Home How should I scrape all <em> tag innertexts within a <ul> and make them into a pandas dataframe?

Questions

How should I scrape all <em> tag innertexts within a <ul> and make them into a pandas dataframe?

March 18, 2022

I am currently trying to scrape the information I want from a website.

The information that I want is contained within a ul>li>em. I have scraped tables before, but I have never scraped lists.

How should I scrape the information I want?

In addition, I want to know if there is a way to make all the innertexts in <em> and put them in a dataframe.

The <ul> basically looks like this.

<ul class="reportData">
        <li><em>2015-12-28</em></li>
        <li><em>2015-12-28</em></li>

                   ......

        <li><em>2015-12-28</em></li>
        <li><em>2015-12-28</em></li>
        <li><em>2015-12-28</em></li>
</ul>

>Solution :

Just select your <ul> and use in this case stripped_strings to get all text in a list:

data = soup.select_one('ul.reportData').stripped_strings

or more specific with list comprehensionfrom all em

data = [e.text for e in soup.select('ul.reportData em')]

Example

import pandas as pd
from bs4 import BeautifulSoup

html='''
<ul class="reportData">
        <li><em>2015-12-28</em></li>
        <li><em>2015-12-28</em></li>
        <li><em>2015-12-28</em></li>
        <li><em>2015-12-28</em></li>
        <li><em>2015-12-28</em></li>
</ul>
'''

soup = BeautifulSoup(html)

data = soup.select_one('ul.reportData').stripped_strings

pd.DataFrame(data, columns=['date'])

_ _ _ _

Written tasks
• 1. Answer these questions using the forum thread on scraping a list into a pandas dataframe:
(a) What class name does the <ul> carry in the markup shown with the question?
(b) What does the solution use on the selected <ul> to get all of its text in a list?
(c) What column name does the example give the DataFrame?
• 2. Retype the stretch of the forum thread from "I am currently" through "never scraped lists.", keeping every character unchanged.

Dataset content
_ _ _ _

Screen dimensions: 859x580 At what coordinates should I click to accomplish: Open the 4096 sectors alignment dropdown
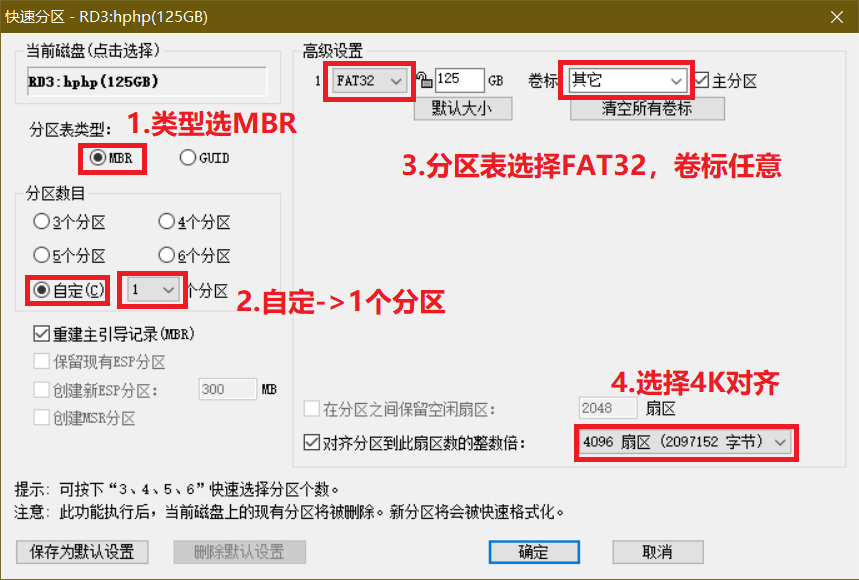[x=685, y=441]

_ _ _ _

Results of the tasks
• 1.
(a) reportData
(b) stripped_strings
(c) date

• 2.
I am currently trying to scrape the information I want from a website.

The information that I want is contained within a ul>li>em. I have scraped tables before, but I have never scraped lists.